Are you seeing the HUGE problems here yet?
Not only had fairy tales taught me what was acceptable, but also the patriarchal teachings of IFB Christians had reinforced the princess and prince mindset. Then, in high school, I discovered Vision Forum and the mindset referred to as “Quiverfull.” Vision Forum promoted the princess and prince views as Biblical, made it clear that woman’s place was at home raising lots and lots of kids while doing all she can to make her beloved prince happy. They made it all sound so romantic, so heroic even, as if this great duty was all you could ever want to do if you were a true Christian and truly a feminine woman. The Botkin sisters are a huge voice for this movement. They are beautiful, well-articulated, and seem like real princesses… but they have little to no actual life experience, and yet they write books and blog about how young women should live. Their words are honey-coated poison for young women everywhere, as are the words of all those involved in quiverfull or Vision Forum teaching. As someone who embraced those teachings, albeit relatively briefly, I can say from experience that what they teach is harmful. It was harmful to me and stunted my personal growth for several years, and I’ve read a lot of other women’s accounts of how their lives were damaged by such teachings.
Back to the princess and prince thing.
Recently I’ve been very excited about the retelling of stories like Rapunzel, Snow White, and even Alice in Wonderland. Disney’s “Tangled” was particularly nice. Turns out the Botkin sisters wrote an email to Rapunzel telling her what she should and shouldn’t have done (from an uber patriarchal, conservative Christian perspective, of course). Please read it here: Our Response to Rapunzel. Then follow up here, looking at the comments section in particular: Tangled is Amoral?
Reality doesn’t allow you to put everything into neat boxes of Right and Wrong. Reality is full of grey areas where there is no clear cut choice. And in reality, parents aren’t always right, you do have to follow your heart, and the bad guys just might not be who you think they are. Oh, and don’t forget, in reality girls have to learn to take care of themselves because a magic prince isn’t going to ride in and save you. It’s not fair to the men of the world to view them as such, with all those expectations and demands. Sometimes people need saving, regardless of their gender, and who saves them isn’t gender-specific so it shouldn’t be portrayed that way. People need to be able to be independent and strong, able to take care of themselves as well as others. All people.

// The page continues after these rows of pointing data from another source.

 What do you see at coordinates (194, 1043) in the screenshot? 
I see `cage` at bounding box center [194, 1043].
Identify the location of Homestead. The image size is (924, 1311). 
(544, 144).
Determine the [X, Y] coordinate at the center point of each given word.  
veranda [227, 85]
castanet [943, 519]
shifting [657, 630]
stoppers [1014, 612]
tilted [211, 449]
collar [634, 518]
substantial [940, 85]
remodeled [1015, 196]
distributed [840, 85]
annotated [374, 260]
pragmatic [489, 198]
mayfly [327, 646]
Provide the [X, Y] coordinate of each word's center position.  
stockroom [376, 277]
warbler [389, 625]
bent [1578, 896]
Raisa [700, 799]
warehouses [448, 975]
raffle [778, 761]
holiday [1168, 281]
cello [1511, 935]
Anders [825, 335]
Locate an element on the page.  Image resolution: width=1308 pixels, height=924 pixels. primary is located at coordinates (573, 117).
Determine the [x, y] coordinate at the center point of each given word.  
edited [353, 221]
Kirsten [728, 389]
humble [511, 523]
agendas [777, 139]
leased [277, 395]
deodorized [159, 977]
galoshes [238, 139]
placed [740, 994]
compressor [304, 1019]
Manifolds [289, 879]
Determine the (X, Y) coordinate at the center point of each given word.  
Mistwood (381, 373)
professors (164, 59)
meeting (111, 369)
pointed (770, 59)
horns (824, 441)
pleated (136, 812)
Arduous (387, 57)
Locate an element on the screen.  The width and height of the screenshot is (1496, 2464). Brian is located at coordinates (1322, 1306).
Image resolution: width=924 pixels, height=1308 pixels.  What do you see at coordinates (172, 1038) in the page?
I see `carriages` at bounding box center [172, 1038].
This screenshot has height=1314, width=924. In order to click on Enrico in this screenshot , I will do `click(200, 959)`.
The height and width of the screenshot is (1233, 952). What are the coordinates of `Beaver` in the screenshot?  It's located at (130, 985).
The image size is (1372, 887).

I learned all of this the hard way. I found a “prince” who swept me off my feet and promised to “save” me. It was all a lie, but being the naive princess I bought it and got burned. I didn’t have the confidence in myself that I needed until it was too late, and I had to use that confidence to walk away and save myself. If I ever am blessed with a daughter, I will be sure to teach her something other than the tangled up mess of lies about womanhood, being a princess, and waiting for a prince to save her. Please don’t buy into the lies yourself or teach them to your daughters. Fairy tales are nice, but don’t pretend they are reality.